## TASK REQUIREMENTS
All lines with the word "Given" must be pulled from the entries below.

## DATA RECORDS

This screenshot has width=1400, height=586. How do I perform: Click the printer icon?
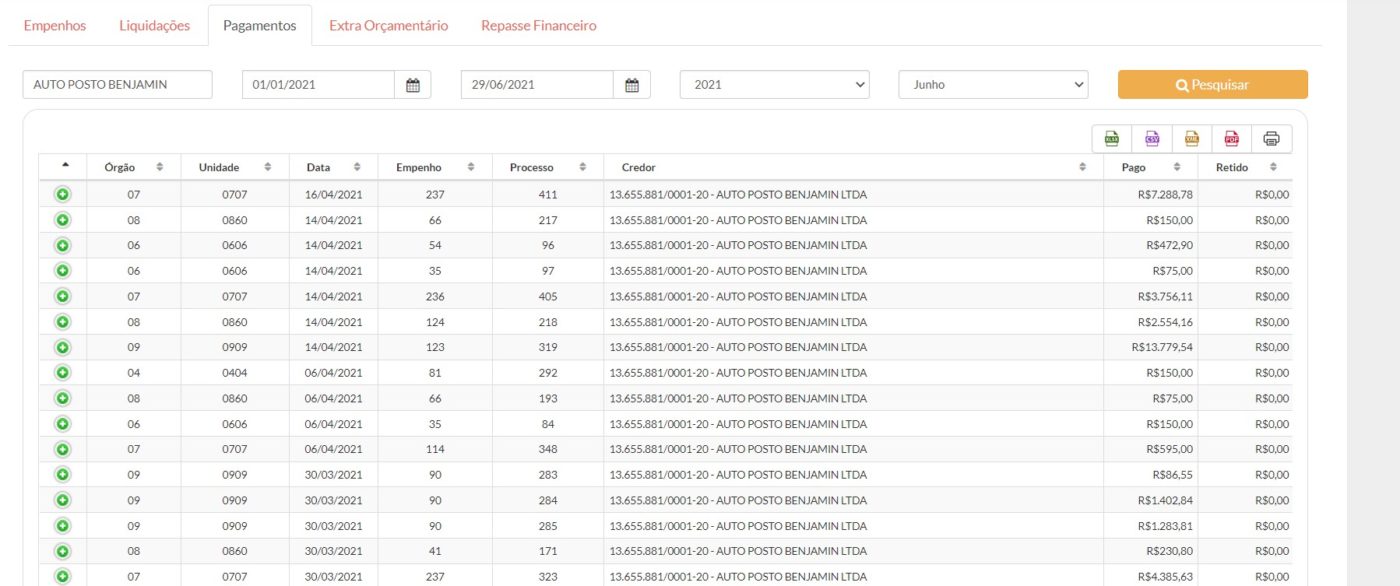tap(1271, 139)
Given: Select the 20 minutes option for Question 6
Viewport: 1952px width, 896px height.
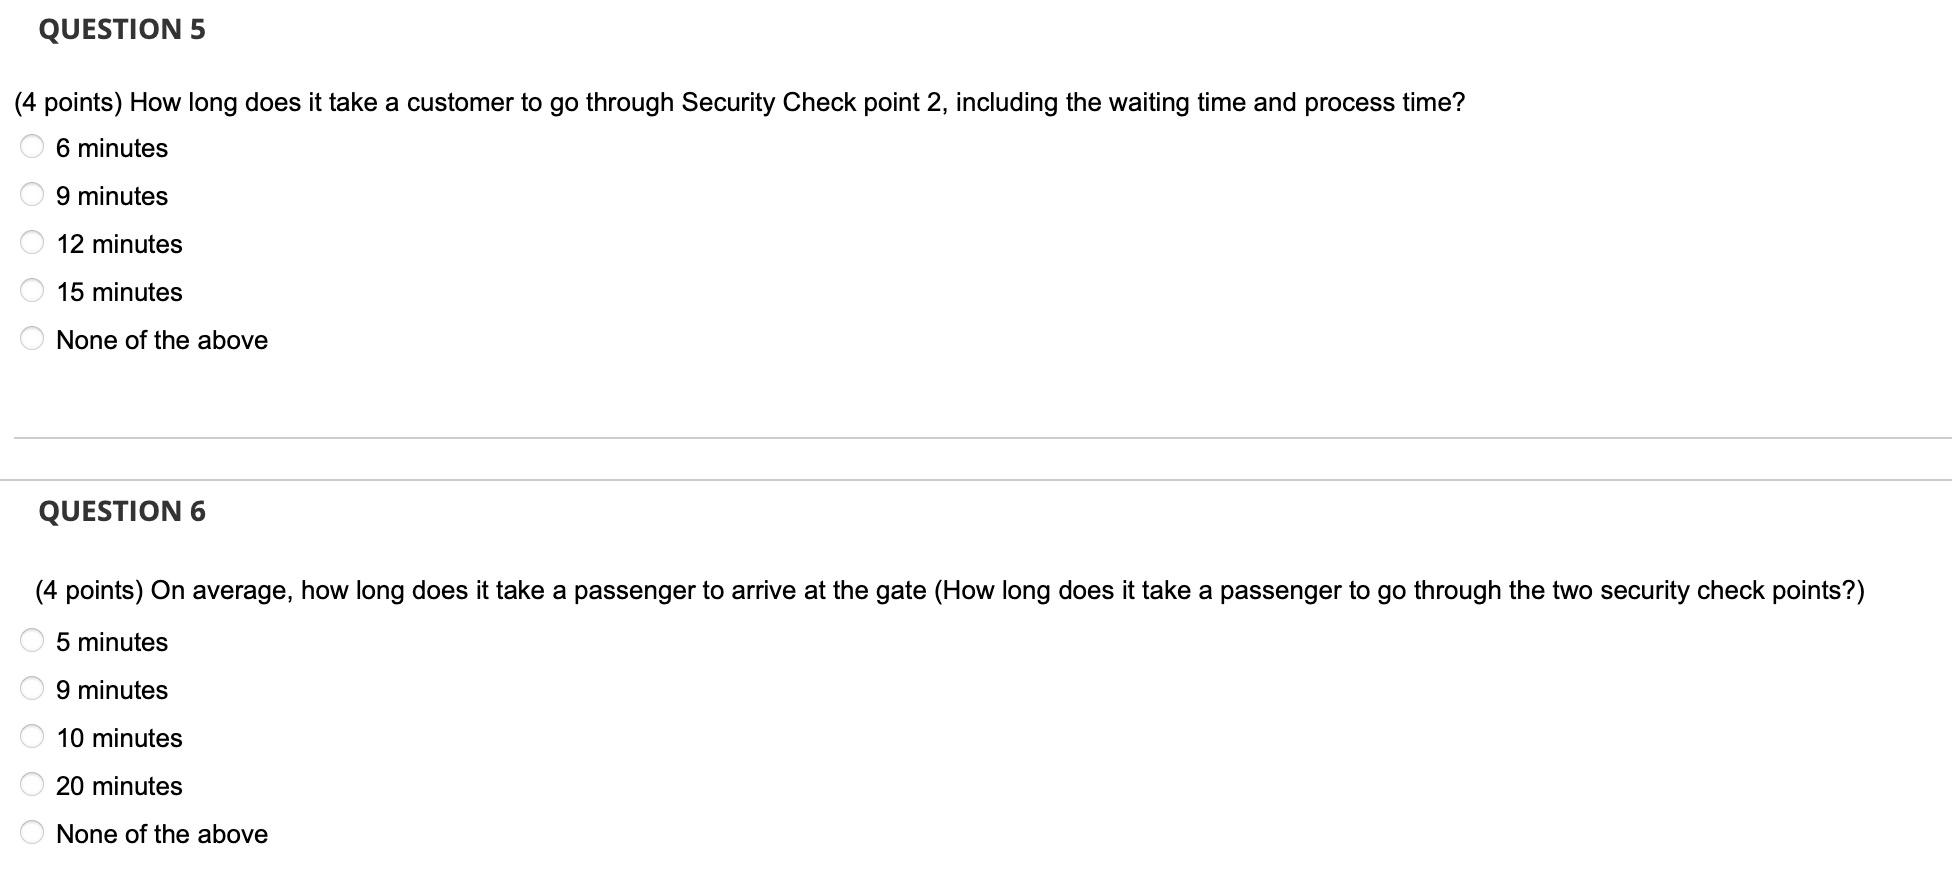Looking at the screenshot, I should pyautogui.click(x=32, y=784).
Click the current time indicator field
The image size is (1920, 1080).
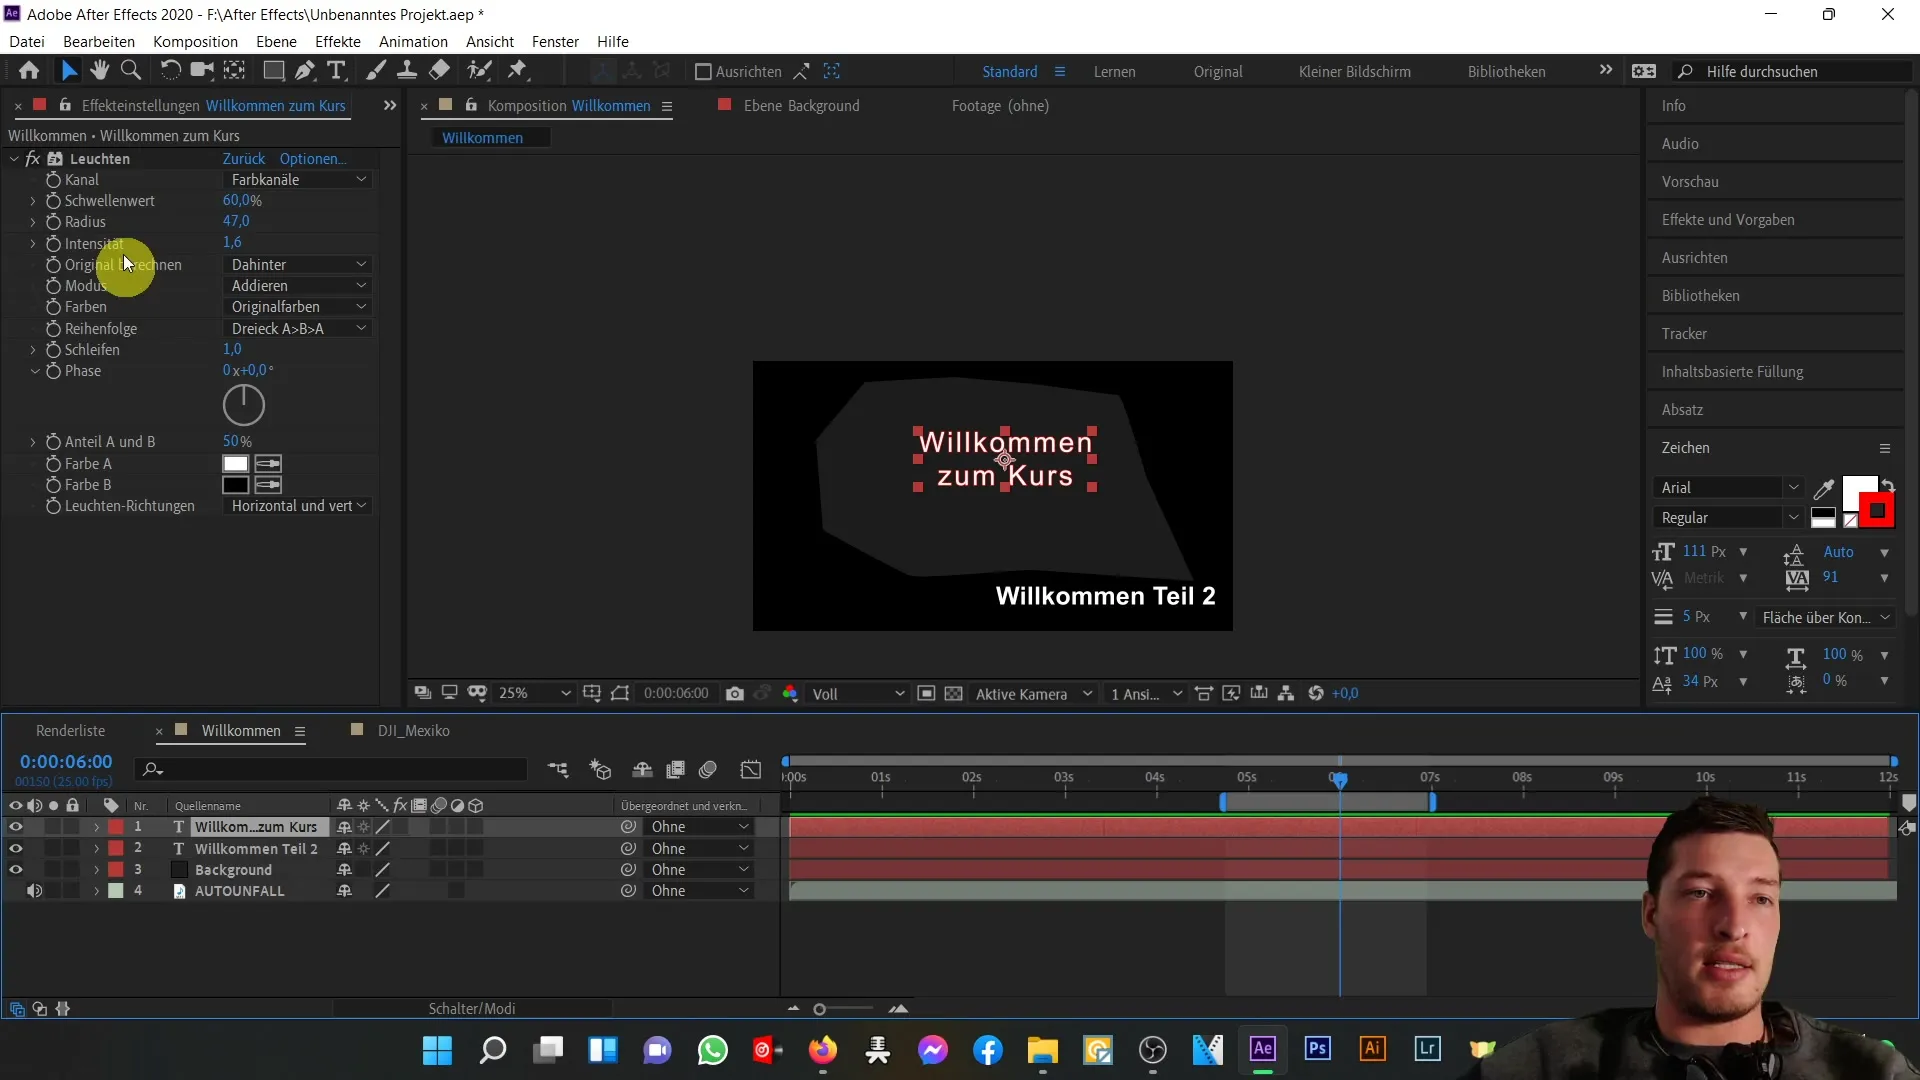[x=65, y=761]
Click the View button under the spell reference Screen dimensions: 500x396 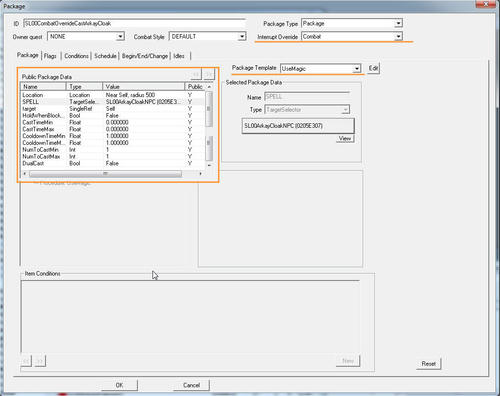[345, 138]
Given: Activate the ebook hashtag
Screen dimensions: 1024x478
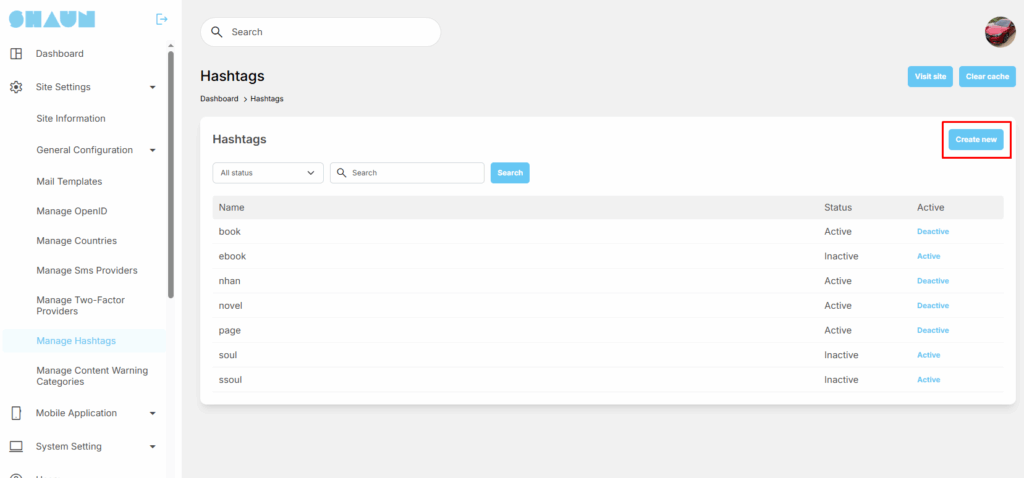Looking at the screenshot, I should click(928, 256).
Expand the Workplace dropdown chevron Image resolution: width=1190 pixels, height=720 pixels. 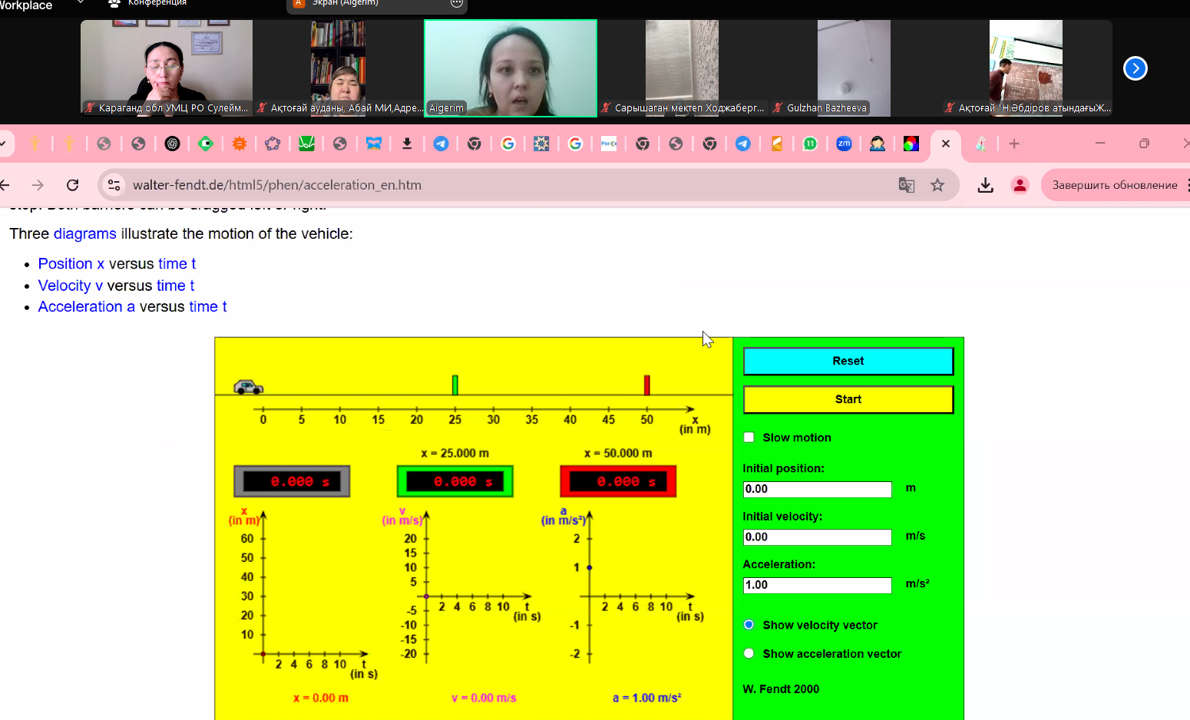pyautogui.click(x=80, y=4)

## SOLVED PROBLEM
Given: Select the 20 minutes option for Question 6
Given: Activate the ebook hashtag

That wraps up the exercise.